It's also available for FreeBSD and Solaris systems

Oct 31, 2017 16:13 GMT  ·  By

Nvidia released a new short-lived proprietary graphics driver for UNIX systems, Nvidia 387.22, which introduces support for the recently unveiled GeForce GTX 1070Ti graphics card.

Support for the Nvidia GeForce GTX 1070 Ti was added only to the 64-bit and 32-bit Linux and FreeBSD drivers, as the Solaris build of the Nvidia 387.22 graphics driver doesn't offer support for this cheaper video card designed for gamers. A comparison between GeForce GTX 1070 Ti and GeForce GTX 1070 is available here.

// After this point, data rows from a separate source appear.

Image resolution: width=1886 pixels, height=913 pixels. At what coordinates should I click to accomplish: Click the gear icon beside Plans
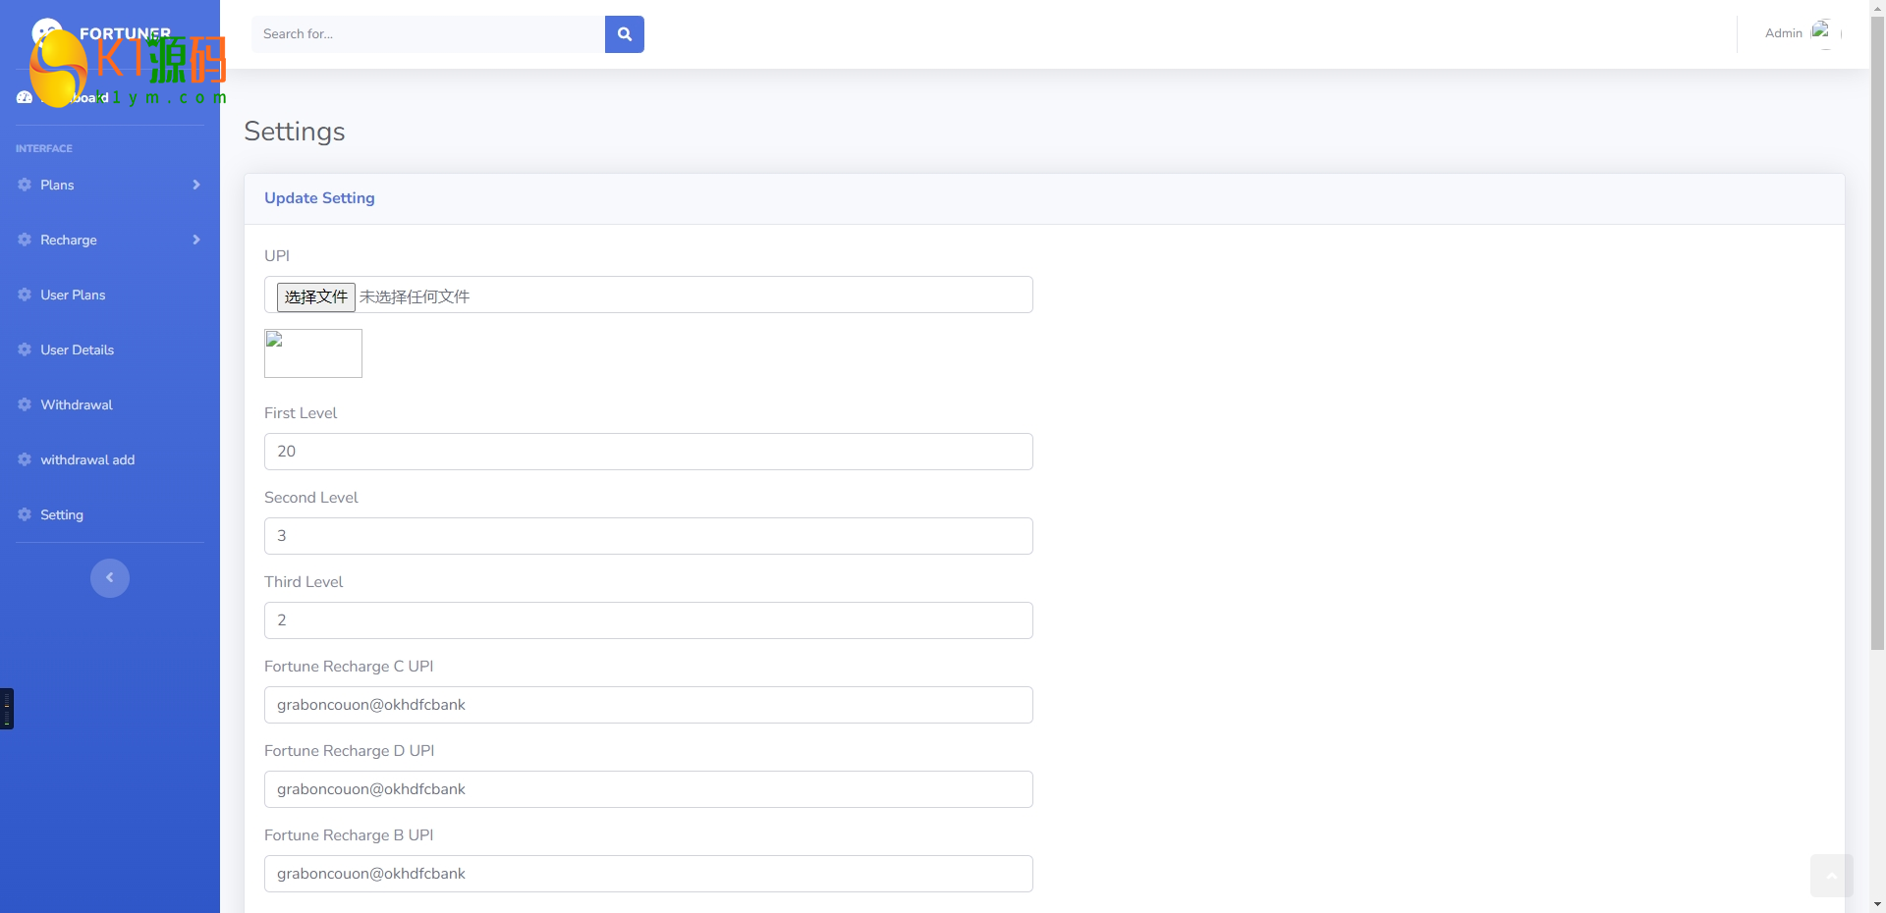pyautogui.click(x=25, y=185)
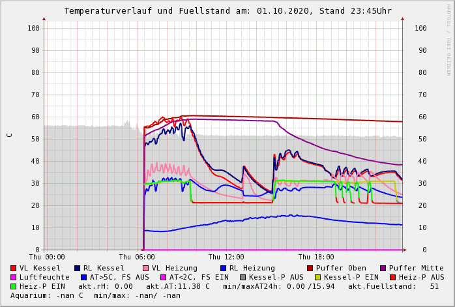Viewport: 455px width, 307px height.
Task: Select the gray Kessel-P AUS swatch
Action: pos(242,277)
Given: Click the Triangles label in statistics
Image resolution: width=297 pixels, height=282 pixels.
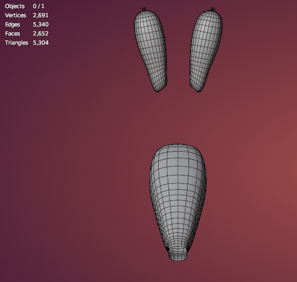Looking at the screenshot, I should tap(17, 43).
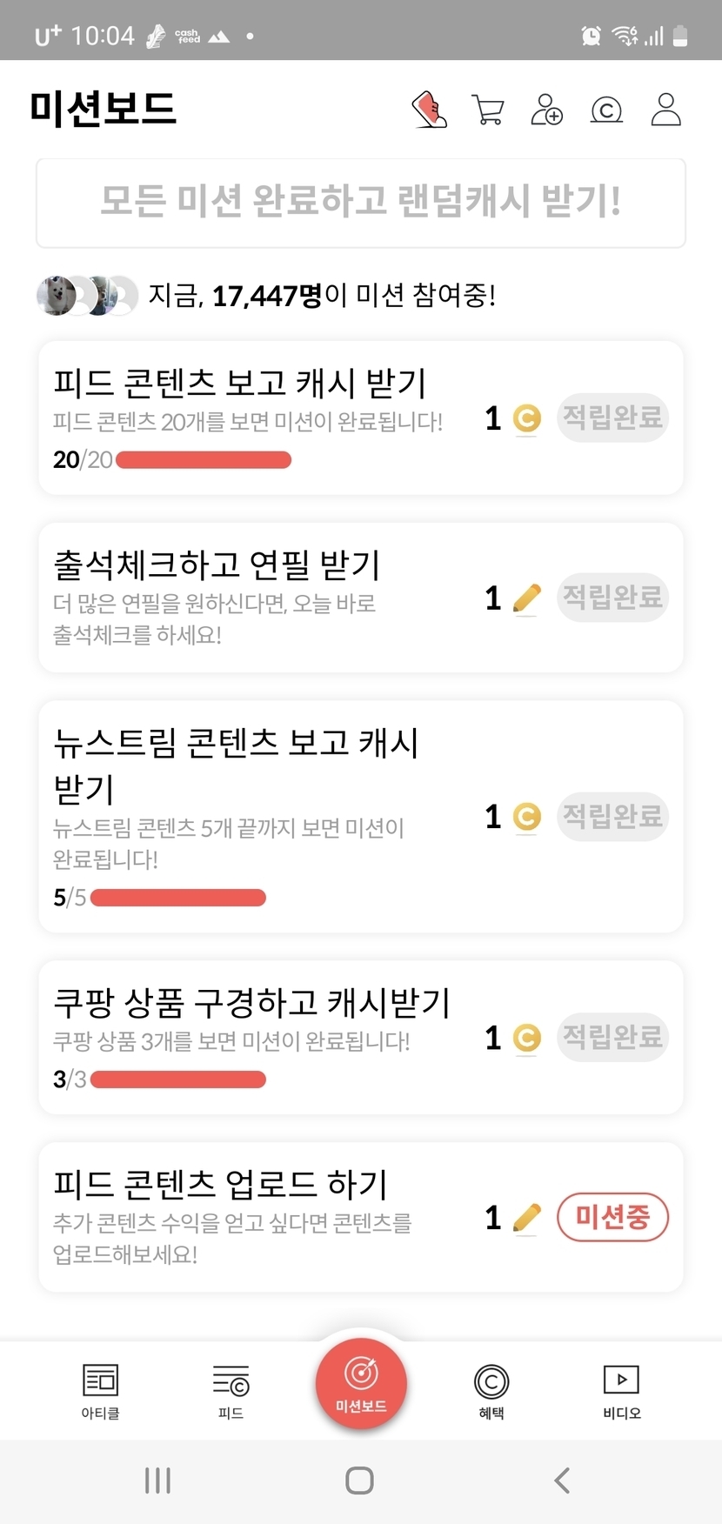Viewport: 722px width, 1524px height.
Task: Open the user profile icon
Action: 665,110
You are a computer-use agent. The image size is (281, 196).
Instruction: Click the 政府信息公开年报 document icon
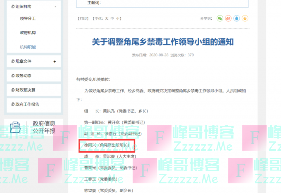point(15,127)
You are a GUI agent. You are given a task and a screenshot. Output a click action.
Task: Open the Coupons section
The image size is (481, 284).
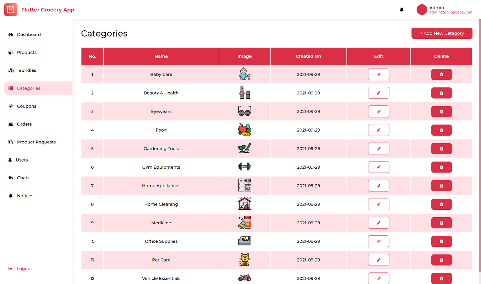coord(27,106)
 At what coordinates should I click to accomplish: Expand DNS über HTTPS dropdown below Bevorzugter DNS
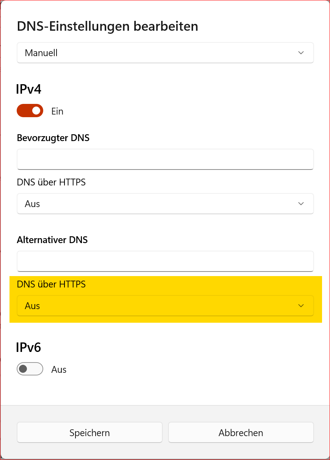click(165, 204)
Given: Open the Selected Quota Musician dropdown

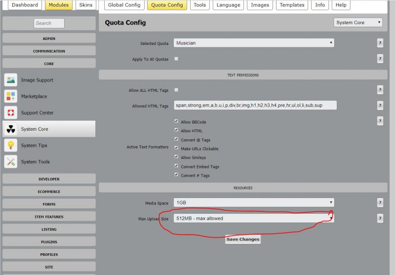Looking at the screenshot, I should click(x=253, y=43).
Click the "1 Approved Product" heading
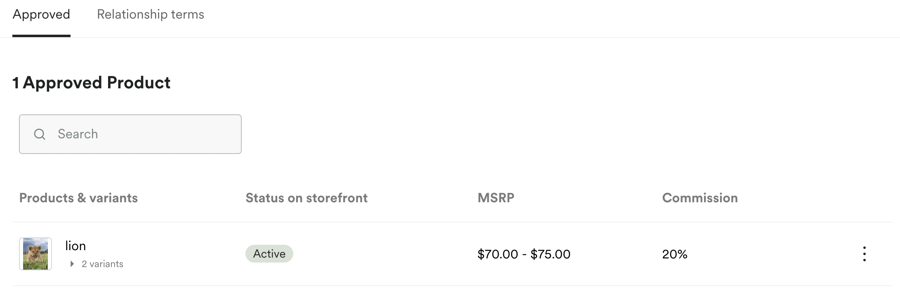900x303 pixels. point(91,83)
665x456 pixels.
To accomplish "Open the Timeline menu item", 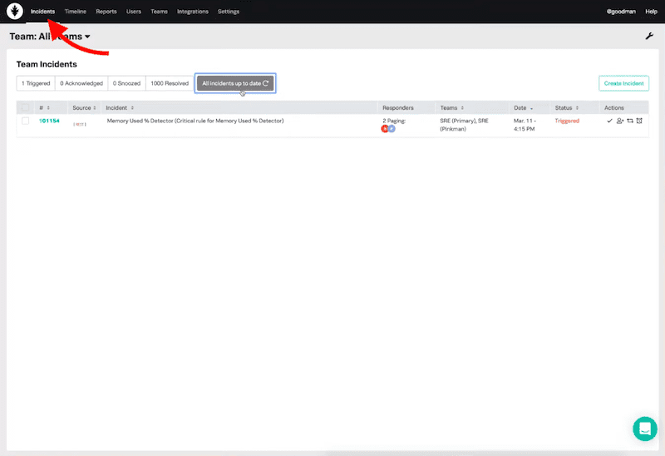I will (75, 12).
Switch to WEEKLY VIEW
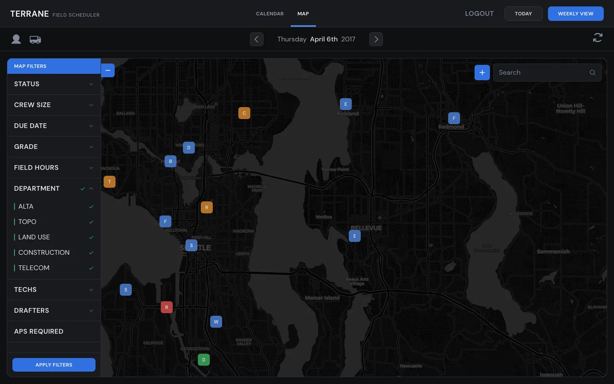Screen dimensions: 614x384 576,14
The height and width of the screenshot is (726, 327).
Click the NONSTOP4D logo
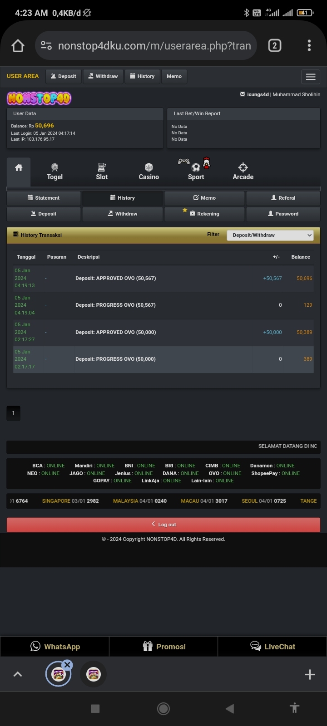coord(39,98)
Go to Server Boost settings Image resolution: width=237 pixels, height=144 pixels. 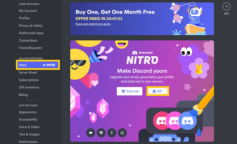pyautogui.click(x=28, y=72)
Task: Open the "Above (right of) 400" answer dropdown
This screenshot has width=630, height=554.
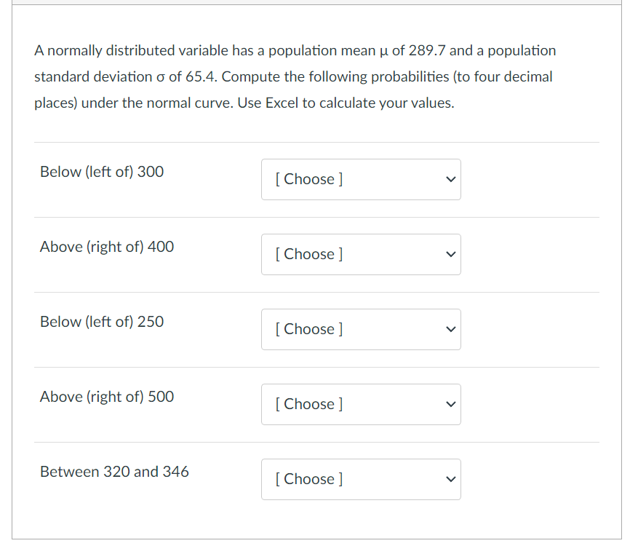Action: (x=361, y=254)
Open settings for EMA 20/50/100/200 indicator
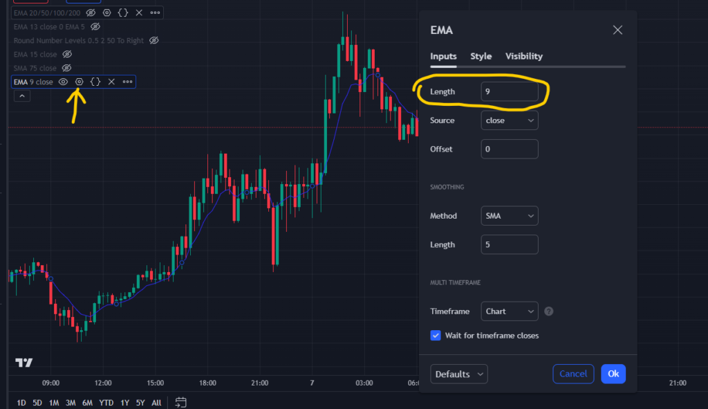 tap(106, 12)
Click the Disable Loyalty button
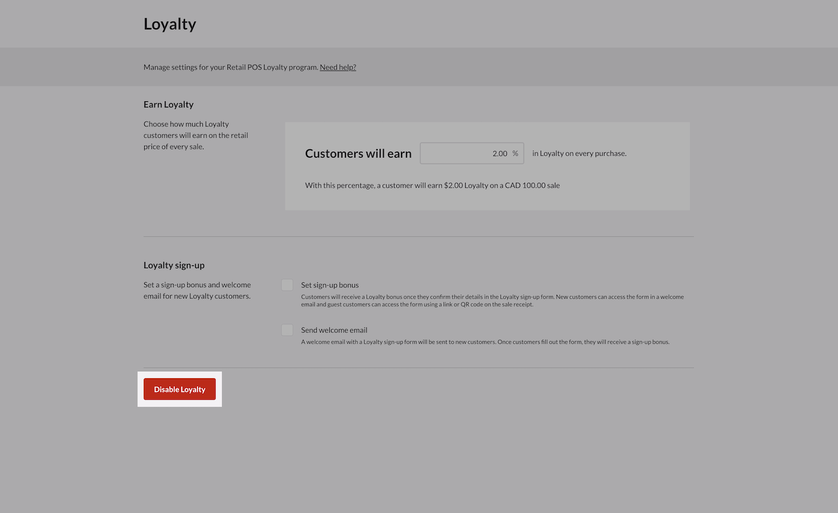 click(180, 389)
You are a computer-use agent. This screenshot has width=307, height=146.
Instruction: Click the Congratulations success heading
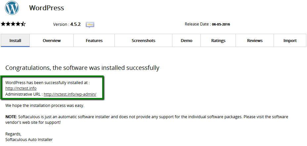pos(82,68)
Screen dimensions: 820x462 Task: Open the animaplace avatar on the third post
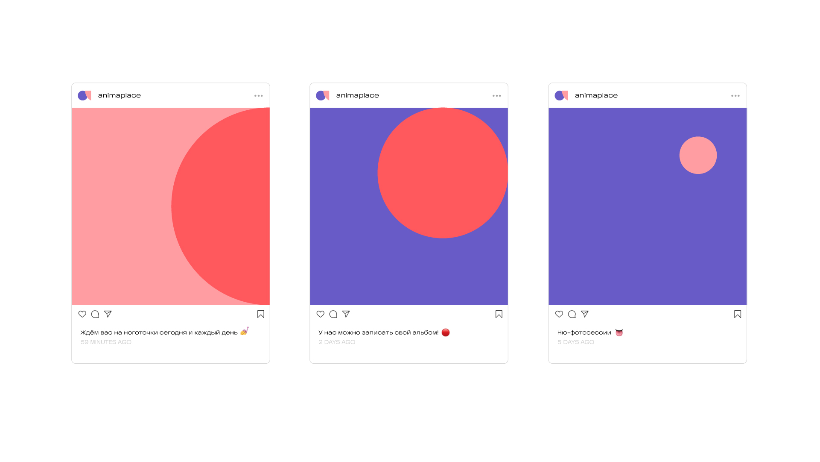pyautogui.click(x=561, y=95)
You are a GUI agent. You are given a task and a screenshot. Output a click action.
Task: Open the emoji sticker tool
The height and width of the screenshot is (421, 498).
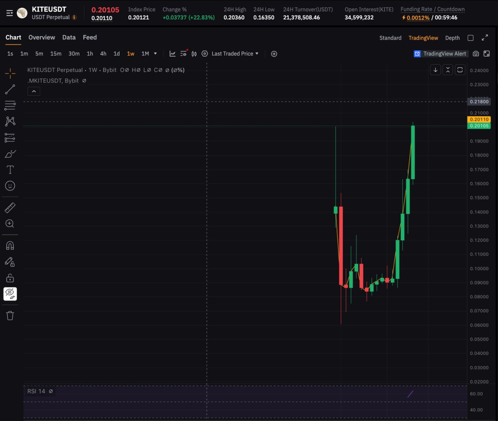[x=10, y=186]
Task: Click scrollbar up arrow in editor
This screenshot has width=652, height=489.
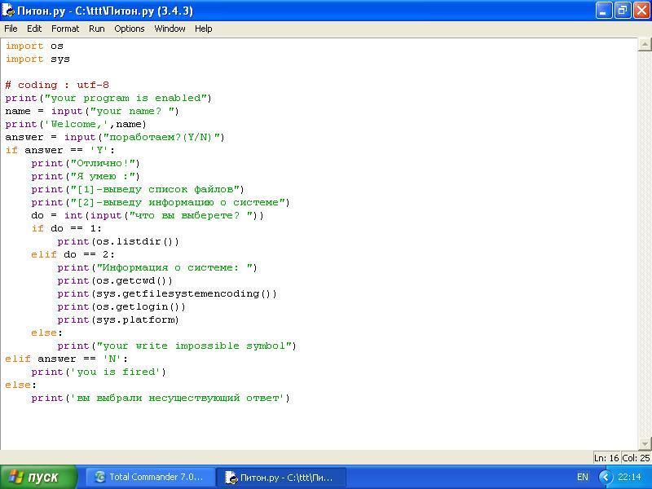Action: coord(645,44)
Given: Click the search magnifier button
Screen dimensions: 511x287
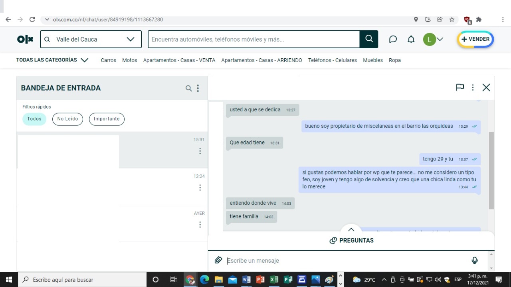Looking at the screenshot, I should (369, 39).
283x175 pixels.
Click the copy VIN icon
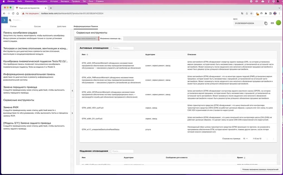click(x=266, y=23)
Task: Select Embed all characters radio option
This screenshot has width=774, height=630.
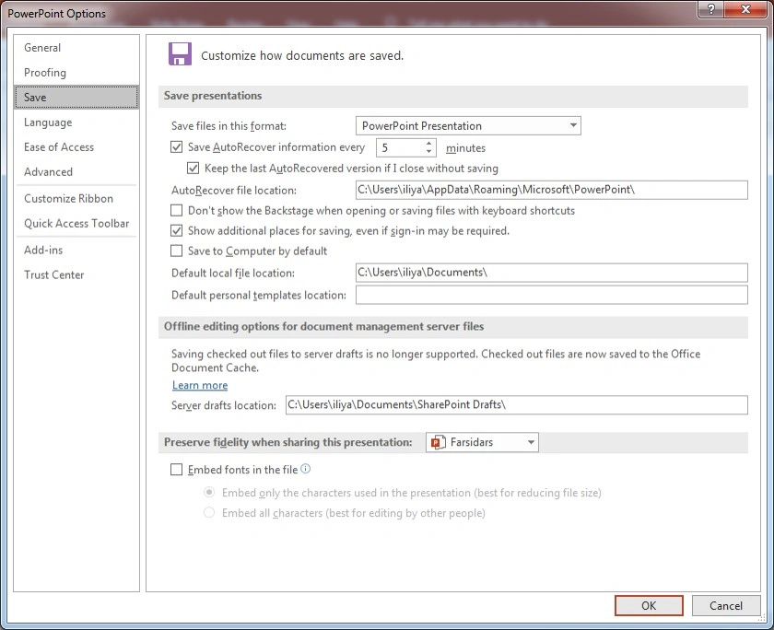Action: [x=209, y=513]
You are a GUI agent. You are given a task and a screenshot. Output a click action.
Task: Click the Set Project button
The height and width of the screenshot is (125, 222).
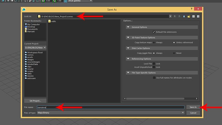[x=35, y=101]
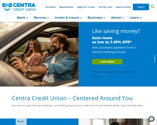Click the Centra Credit Union logo
This screenshot has height=125, width=157.
click(19, 7)
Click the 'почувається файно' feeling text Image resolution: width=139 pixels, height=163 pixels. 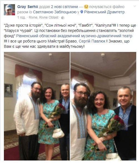point(107,7)
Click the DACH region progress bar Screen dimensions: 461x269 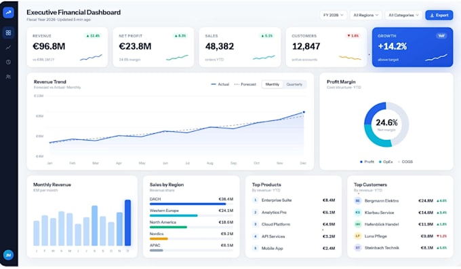pos(191,204)
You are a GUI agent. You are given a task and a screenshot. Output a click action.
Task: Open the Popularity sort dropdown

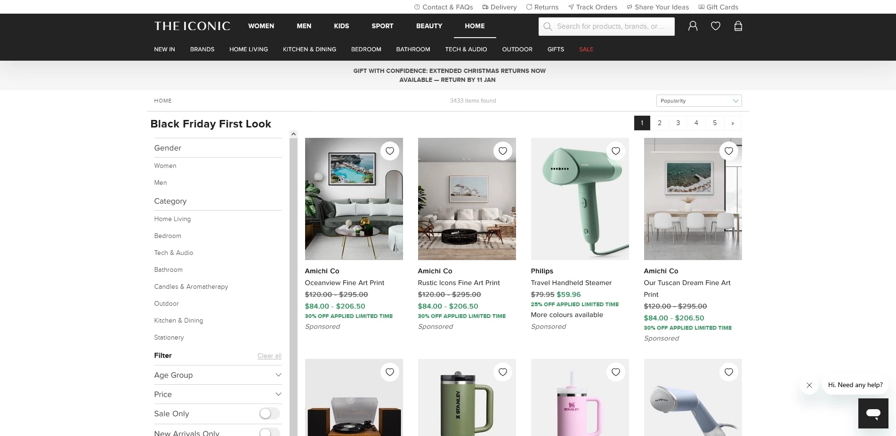click(699, 101)
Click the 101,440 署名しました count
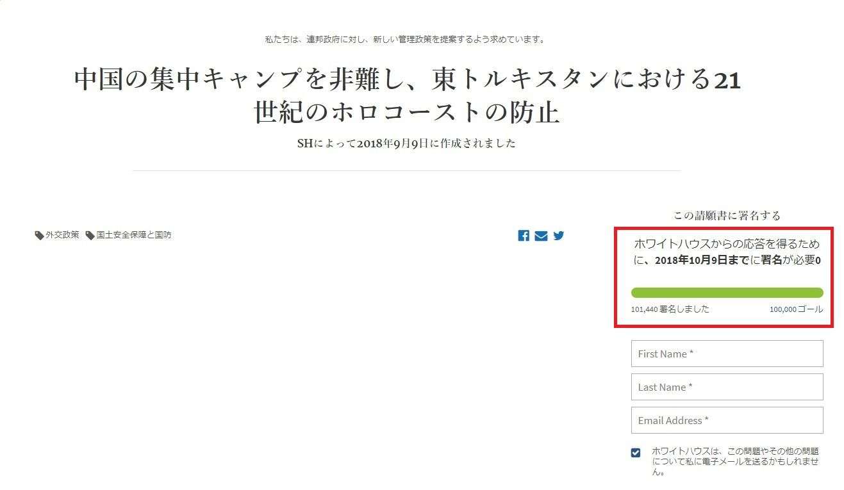 click(670, 309)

Nvidia 387.22 also comes with the "NVreg_EnableBacklightHandler" nvidia.ko kernel module parameter to allow users to enable experimental handling of laptop backlight brightness, and G-SYNC as default for all supported Vulkan swapchains for Nvidia Maxwell and later graphics cards.

"Added G-SYNC to all supported Vulkan swapchains for Maxwell and up. G-SYNC is enabled by default when using G-SYNC-ready monitors. For direct-to-display swapchains, an application profile with "GLGSYNCAllowed" setting set to 'false' can be used to disable this feature," reads the release notes.

Support for YUV 4:2:0 compression, lots of bug fixes

Also added in the short-lived Nvidia 387.22 proprietary graphics driver is support for YUV 4:2:0 compression on monitors connected via DisplayPort, framebuffer console hot-plug handling to the nvidia-modeset component, as well as an "AllowGSYNC" MetaMode attribute for disabling G-SYNC completely.

The nvidia-installer was updated as well in this release and it can now use the init_module syscall directly instead of the libkmod and insmod combination to test load kernel modules. Also, due to incomplete support in GPUs, the interlaced modes over DisplayPort has been disabled by default for now.

You can download Nvidia 387.22 graphics driver for 64-bit, 32-bit and ARM 32-bit GNU/Linux operating systems, as well as for 64-bit/32-bit FreeBSD and Solaris machines right now from our web portal. However, please keep in mind that this is a short-lived branch, so it's better to stay on the long-lived one, namely Nvidia 384.90.